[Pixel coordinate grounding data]
== Segment start ==
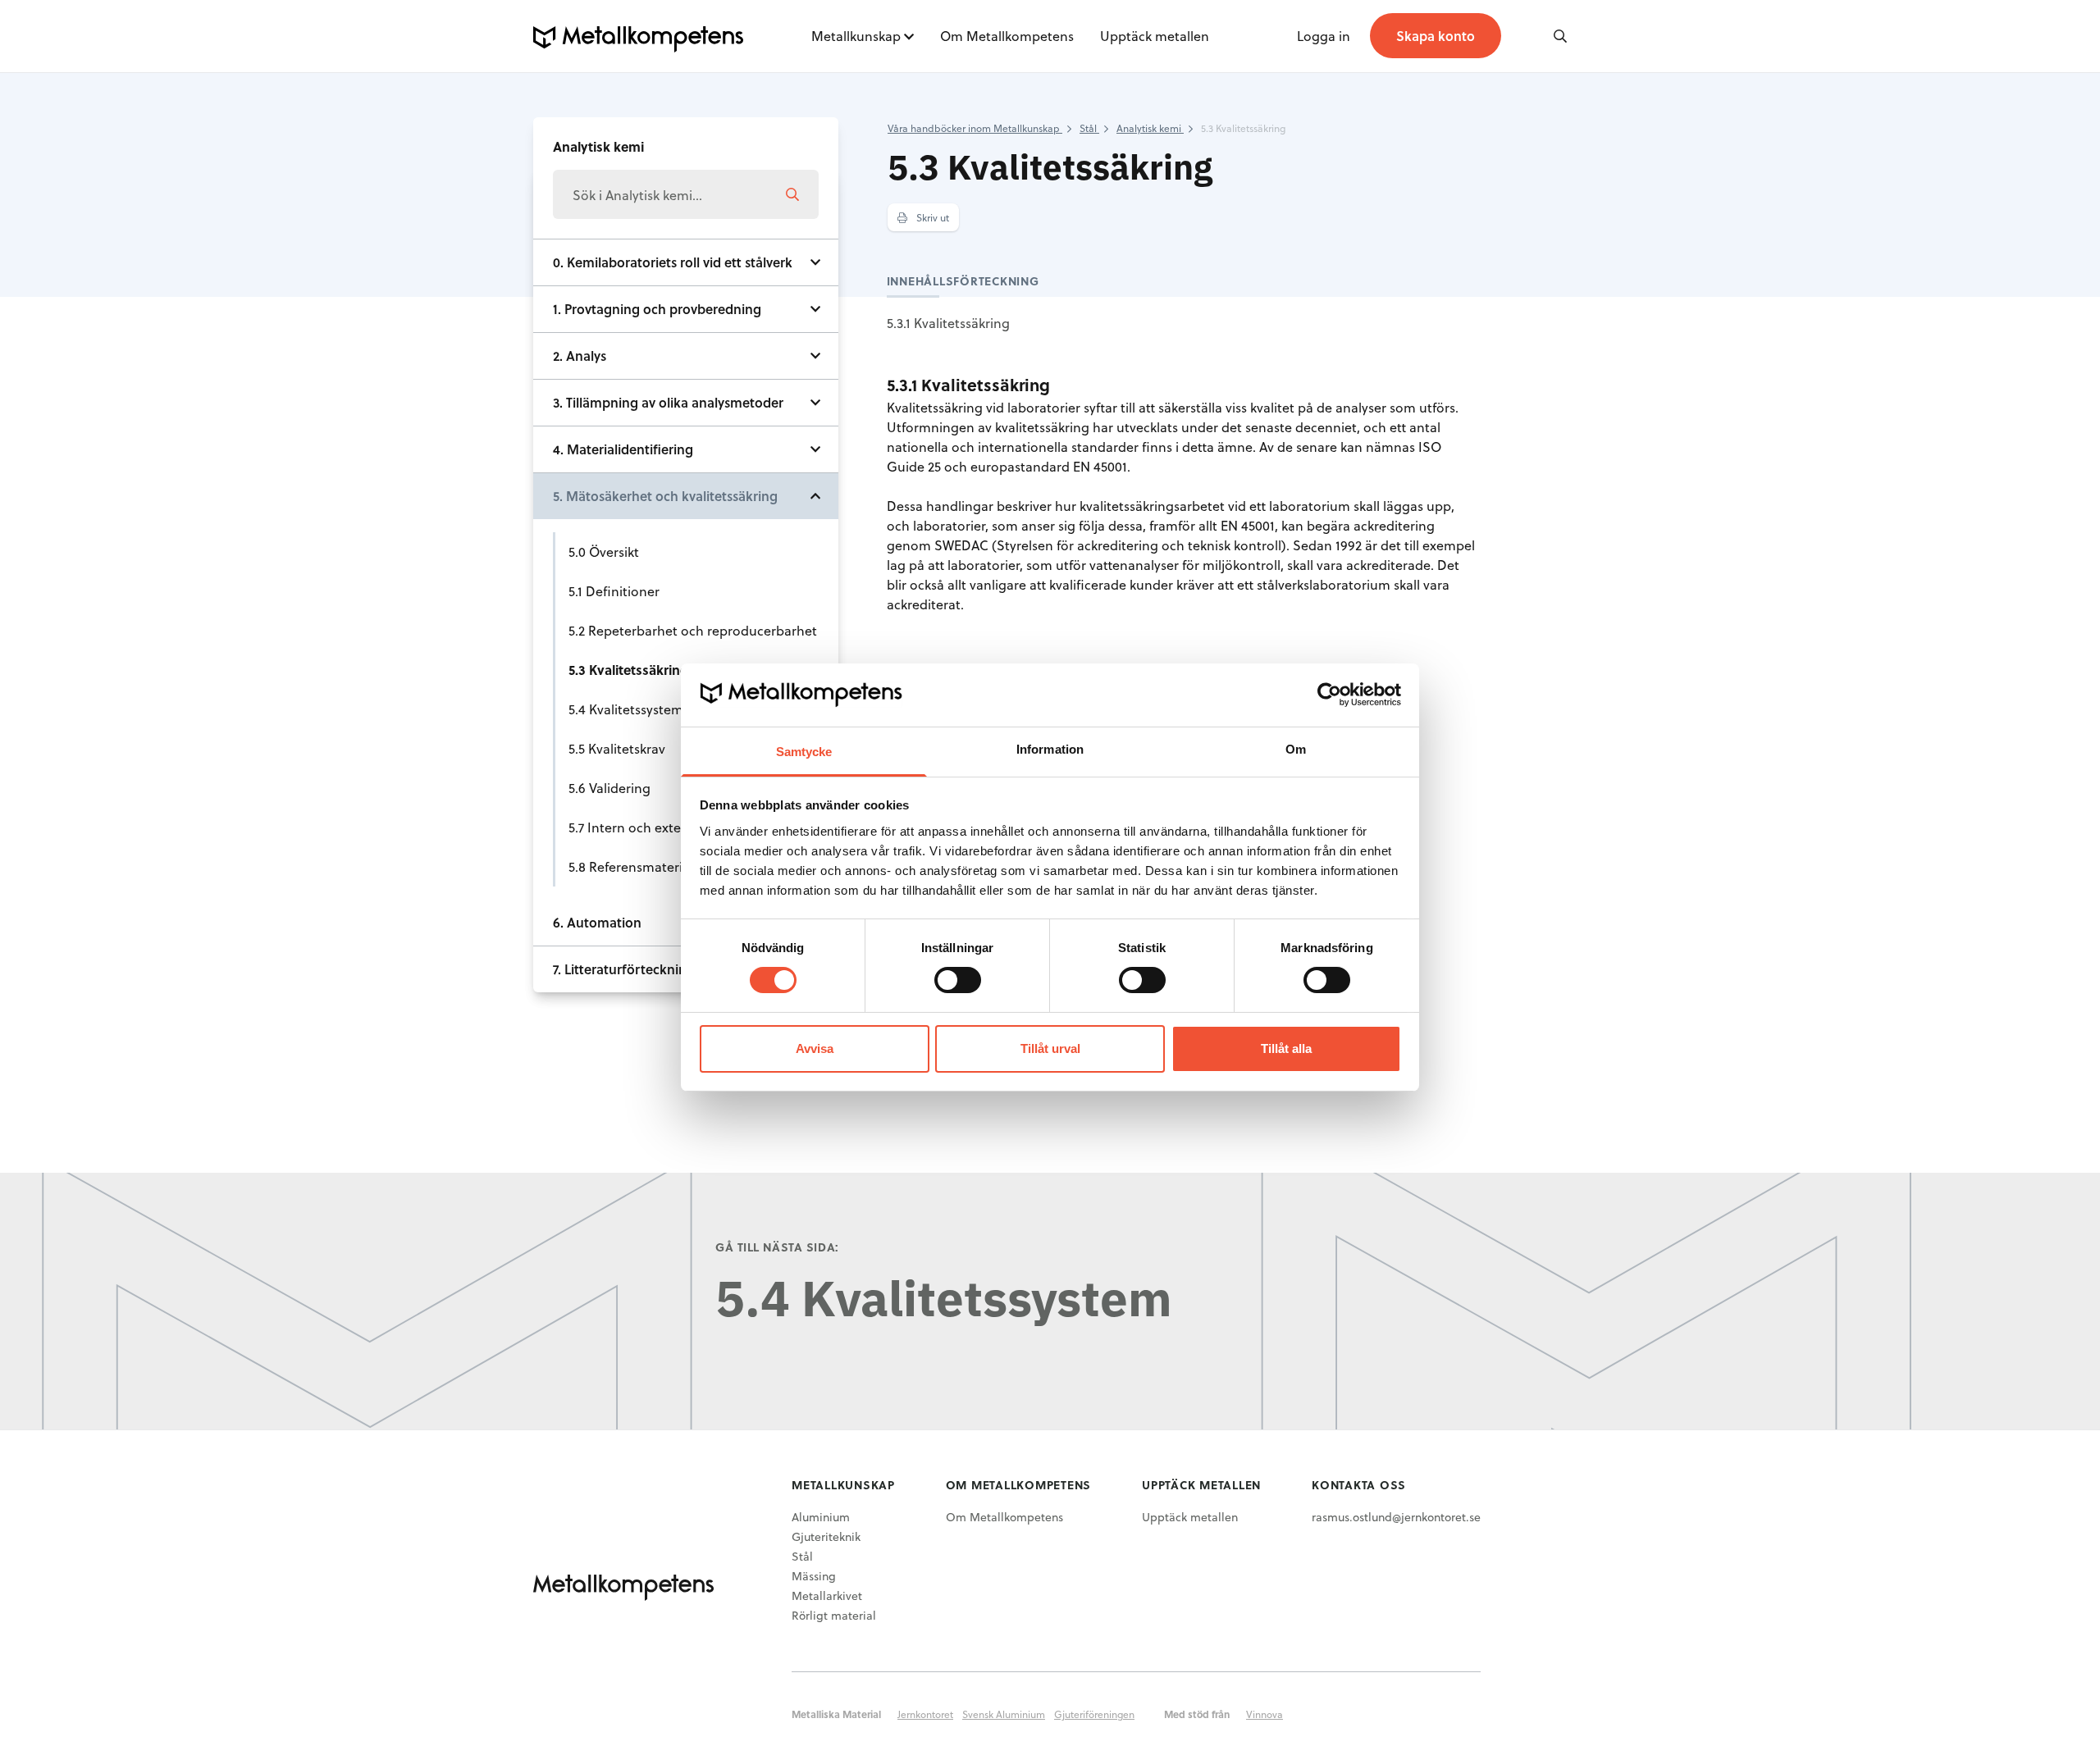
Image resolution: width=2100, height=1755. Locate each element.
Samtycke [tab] (804, 752)
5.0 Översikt (603, 551)
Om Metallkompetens (1007, 35)
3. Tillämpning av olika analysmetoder (668, 402)
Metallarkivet (827, 1595)
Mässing (814, 1575)
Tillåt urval (1050, 1048)
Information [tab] (1050, 749)
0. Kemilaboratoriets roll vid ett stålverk (672, 262)
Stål (802, 1556)
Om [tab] (1295, 749)
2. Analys (579, 355)
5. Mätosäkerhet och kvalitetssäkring (665, 495)
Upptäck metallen (1154, 35)
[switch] (957, 980)
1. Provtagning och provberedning (657, 308)
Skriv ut (931, 217)
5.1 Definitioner (614, 590)
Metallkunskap (856, 35)
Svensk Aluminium (1003, 1714)
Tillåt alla (1286, 1048)
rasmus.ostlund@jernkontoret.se (1396, 1516)
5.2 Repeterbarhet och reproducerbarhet (692, 630)
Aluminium (821, 1516)
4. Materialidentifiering (623, 449)
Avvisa (814, 1048)
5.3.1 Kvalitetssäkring (948, 322)
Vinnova (1264, 1714)
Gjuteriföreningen (1094, 1714)
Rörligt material (834, 1615)
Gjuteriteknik (826, 1536)
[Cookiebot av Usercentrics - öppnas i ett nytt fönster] (1329, 694)
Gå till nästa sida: (777, 1247)
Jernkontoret (925, 1714)
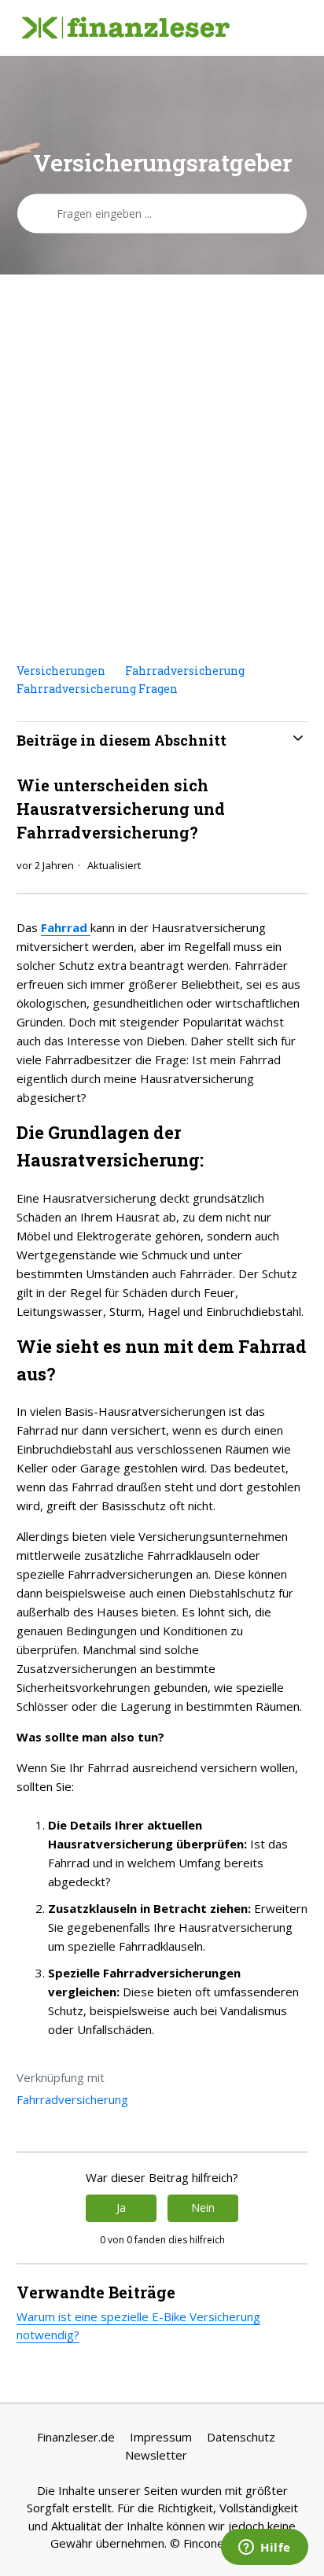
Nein (203, 2207)
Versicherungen (61, 670)
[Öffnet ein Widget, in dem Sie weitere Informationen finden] (264, 2548)
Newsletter (156, 2455)
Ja (121, 2207)
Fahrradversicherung (185, 670)
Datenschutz (241, 2437)
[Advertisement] (162, 468)
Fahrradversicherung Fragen (97, 688)
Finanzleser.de (76, 2437)
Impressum (161, 2437)
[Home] (126, 28)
== Segment end ==
**YOUR INSTRUCTIONS**
Of the entries listed above, reproduce only the lines starting at the line containing "3. Tillämpning av" and ending at the line containing "5. Mätosäkerhet och". Include both, exactly as they stand.

**RESULT BELOW**
3. Tillämpning av olika analysmetoder (668, 402)
Metallarkivet (827, 1595)
Mässing (814, 1575)
Tillåt urval (1050, 1048)
Information [tab] (1050, 749)
0. Kemilaboratoriets roll vid ett stålverk (672, 262)
Stål (802, 1556)
Om [tab] (1295, 749)
2. Analys (579, 355)
5. Mätosäkerhet och kvalitetssäkring (665, 495)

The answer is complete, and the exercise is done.